§ Selected text:
####################

CFRD has unique challenges in diagnosis and management. Hyperglycaemia is linked with poor overall long-term outcomes and a primary intention of glucose management is prevention of weight loss and reduction in lung function.310 Current guidelines for CFRD suggest management with insulin should occur.311

There is little evidence as to the influence of CFRD on pregnancy outcomes. One recent cohort study of 249 women with 314 infants with 11.6% having CFRD reported women with diabetes had higher rates of assisted conception and caesarean section, with similar rates of preterm birth and similar infant birth weight.312

Women with cystic fibrosis who are planning a pregnancy or have had pregnancy confirmed should be screened for CFRD at the earliest opportunity using an OGTT. If nausea and vomiting of pregnancy preclude an OGTT, consider five days of SMBG. Women who do not have CFRD should be screened for gestational diabetes.

Women with cystic fibrosis should be managed during pregnancy in a multidisciplinary team setting with appropriate support and resources to guide a high-risk pregnancy.

Acknowledgements

We would like to thank ADIPS Limited Board of Directors and ADIPS membership, as well as the following professional organisations for their valuable feedback on the ADIPS 2020 guideline for pre-existing diabetes and pregnancy: Australian College of Rural & Remote Medicine (ACRRM), Australian Diabetes Educators Association (ADEA), Australian Diabetes Society (ADS), Australian and New Zealand Society of Nephrology (ANZSN), Diabetes Australia (DA), Dietitians Association of Australia (DAA), The Endocrine Society of Australia (ESA), The Royal Australasian College of Physicians (RACP), The Royal Australian College of General Practitioners (RACGP), The Royal Australian and New Zealand College of Obstetricians and Gynaecologists (RANZCOG), The Royal Australian and New Zealand College of Ophthalmologists (RANZCO), Rural Support Service SA Health, Society of Obstetric Medicine of Australia and New Zealand (SOMANZ), New Zealand College of Midwives.

####################

§ Dataset excerpts:
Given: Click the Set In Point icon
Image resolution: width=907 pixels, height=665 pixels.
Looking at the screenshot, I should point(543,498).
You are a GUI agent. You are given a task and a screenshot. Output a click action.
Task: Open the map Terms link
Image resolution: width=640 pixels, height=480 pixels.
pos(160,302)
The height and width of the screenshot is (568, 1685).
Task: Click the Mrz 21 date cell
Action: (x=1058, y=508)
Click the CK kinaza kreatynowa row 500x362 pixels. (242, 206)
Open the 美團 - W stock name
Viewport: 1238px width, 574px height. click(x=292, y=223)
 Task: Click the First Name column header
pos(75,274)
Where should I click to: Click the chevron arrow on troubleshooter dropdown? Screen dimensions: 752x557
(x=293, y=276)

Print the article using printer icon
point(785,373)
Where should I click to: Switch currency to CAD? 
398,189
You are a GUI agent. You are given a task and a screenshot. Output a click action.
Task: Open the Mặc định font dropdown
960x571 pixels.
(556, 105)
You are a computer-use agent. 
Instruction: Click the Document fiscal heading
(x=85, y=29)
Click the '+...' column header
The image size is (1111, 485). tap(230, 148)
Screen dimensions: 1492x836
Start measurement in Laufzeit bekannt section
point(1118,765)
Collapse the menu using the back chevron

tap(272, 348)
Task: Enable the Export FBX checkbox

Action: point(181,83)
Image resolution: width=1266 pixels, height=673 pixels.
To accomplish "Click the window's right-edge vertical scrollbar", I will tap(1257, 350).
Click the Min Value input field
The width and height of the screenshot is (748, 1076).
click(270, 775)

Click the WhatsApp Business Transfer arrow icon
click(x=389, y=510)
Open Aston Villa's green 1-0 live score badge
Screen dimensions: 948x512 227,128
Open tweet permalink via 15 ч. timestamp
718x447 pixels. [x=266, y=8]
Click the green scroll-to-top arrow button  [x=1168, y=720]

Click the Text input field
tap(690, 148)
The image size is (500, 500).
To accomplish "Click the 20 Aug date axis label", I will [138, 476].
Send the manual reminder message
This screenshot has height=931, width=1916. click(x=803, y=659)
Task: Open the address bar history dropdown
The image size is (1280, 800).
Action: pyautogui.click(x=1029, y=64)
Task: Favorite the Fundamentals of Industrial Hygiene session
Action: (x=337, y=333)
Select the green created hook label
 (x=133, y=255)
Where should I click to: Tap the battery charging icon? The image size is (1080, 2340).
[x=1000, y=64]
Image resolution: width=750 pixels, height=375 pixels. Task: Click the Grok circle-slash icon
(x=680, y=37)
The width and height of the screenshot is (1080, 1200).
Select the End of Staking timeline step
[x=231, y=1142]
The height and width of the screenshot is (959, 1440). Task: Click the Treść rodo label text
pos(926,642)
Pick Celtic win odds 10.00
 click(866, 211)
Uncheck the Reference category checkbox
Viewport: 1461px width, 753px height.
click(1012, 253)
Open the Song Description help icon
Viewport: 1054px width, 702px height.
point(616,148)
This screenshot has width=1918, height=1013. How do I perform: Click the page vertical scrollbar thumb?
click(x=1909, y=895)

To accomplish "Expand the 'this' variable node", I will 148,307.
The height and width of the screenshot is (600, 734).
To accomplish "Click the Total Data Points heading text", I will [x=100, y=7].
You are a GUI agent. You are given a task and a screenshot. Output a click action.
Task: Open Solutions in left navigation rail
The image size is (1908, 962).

####################

§ Explore the material:
A) List the pregnancy outcomes that the cohort study described in the diabetes and pregnancy guideline excerpt reported on for women with cystic fibrosis-related diabetes.
B) Resume the diabetes and pregnancy guideline excerpt, picking up right after its final sentence.
The records are separate material and are unrelated to the diabetes and pregnancy guideline excerpt.

§ Expected results:
A) Assisted conception (higher rates), caesarean section (higher rates), preterm birth (similar rates), infant birth weight (similar)

B)
    Funding Information

    No financial contributions were received.

    Disclaimer

    This guideline is intended as a guide and provided for information purposes only. The information has been prepared using a multidisciplinary approach with reference to the best information and evidence available at the time of preparation. No assurance is given that the information is entirely complete, current, or accurate in every respect.

    The guideline is not a substitute for clinical judgement, knowledge and expertise, or medical advice. Variation from the guideline, taking into account individual circumstances may be appropriate.

    This guideline does not address all elements of standard practice and accepts that individual clinicians are responsible for:

    • providing care within the context of locally available resources, expertise, and scope of practice
    • supporting consumer rights and informed decision making in partnership with healthcare practitioners including the right to decline intervention or ongoing management
    • advising consumers of their choices in an environment that is culturally appropriate and which enables comfortable and confidential discussion. This includes the use of interpreter services where necessary
    • ensuring informed consent is obtained prior to delivering care
    • meeting all legislative requirements and professional standards
    • applying standard precautions, and additional precautions as necessary, when delivering care
    • documenting all care in accordance with mandatory and local requirements.

    The Australasian Diabetes in Pregnancy Society Limited disclaims, to the maximum extent permitted by law, all responsibility and all liability (including without limitation, liability in negligence) for all expenses, losses, damages and costs incurred for any reason associated with the use of this guideline, including the materials within or referred to throughout this document being in any way inaccurate, out of context, incomplete or unavailable.